La pellicola punta molto sulla vicenda narrativa trascurando aspetti storici significativi e trattando con molta disinvoltura e approssimazione i vari caratteri dei personaggi.
A partire dal cattivissimo senatore interpretato da Kiefer Sutherland per proseguire col forte gladiatore Milo e tutti coloro che girano intorno ai due antagonisti, dai genitori della ragazza al gladiatore Attico avversario e poi amico di Milo, passando per il gladiatore romano servo fedele del senatore e per la bellissima serva-sorella di Cassia. Nulla di Pompei storica rivive nel film: ne’ la corruzione, ne’ la febbrile attivita’ di ricostruzione dopo il terremoto di 25 anni prima, cosi’ come non sono certo vere le istanze anti-romane di cui si parla da parte della popolazione.

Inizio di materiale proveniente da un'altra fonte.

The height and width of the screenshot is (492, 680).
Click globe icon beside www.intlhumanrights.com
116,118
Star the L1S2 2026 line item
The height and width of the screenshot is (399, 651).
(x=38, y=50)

Autore di blockbuster come ‘Alien vs. Predator’ o la saga di ‘Resident Evil’ e ‘I tre moschettieri in 3D’, stavolta Anderson si cimenta in un distaser movie di carattere storico. E proprio l’aspetto spettacolare, con massiccio uso di computer, con cui viene ricostruita Pompei (in maniera piuttosto fedele) e con cui viene rappresentato il disastro dell’eruzione, dello tsunami e del maremoto rappresenta la parte piu’ riuscita del film. Credibile in quasi ogni aspetto, soddisfa di certo lo spettatore che del film vuole vedere soprattutto l’epilogo tragico e drammatico, fatto di cenere, lapilli, massi scagliati dal Vesuvio e lava incandescente che copre per sempre la citta’ di Pompei. Unico appunto riguarda il 3D: appare inutile per gran parte del film e, tutto sommato, superfluo anche quando si assiste all’eruzione del vulcano.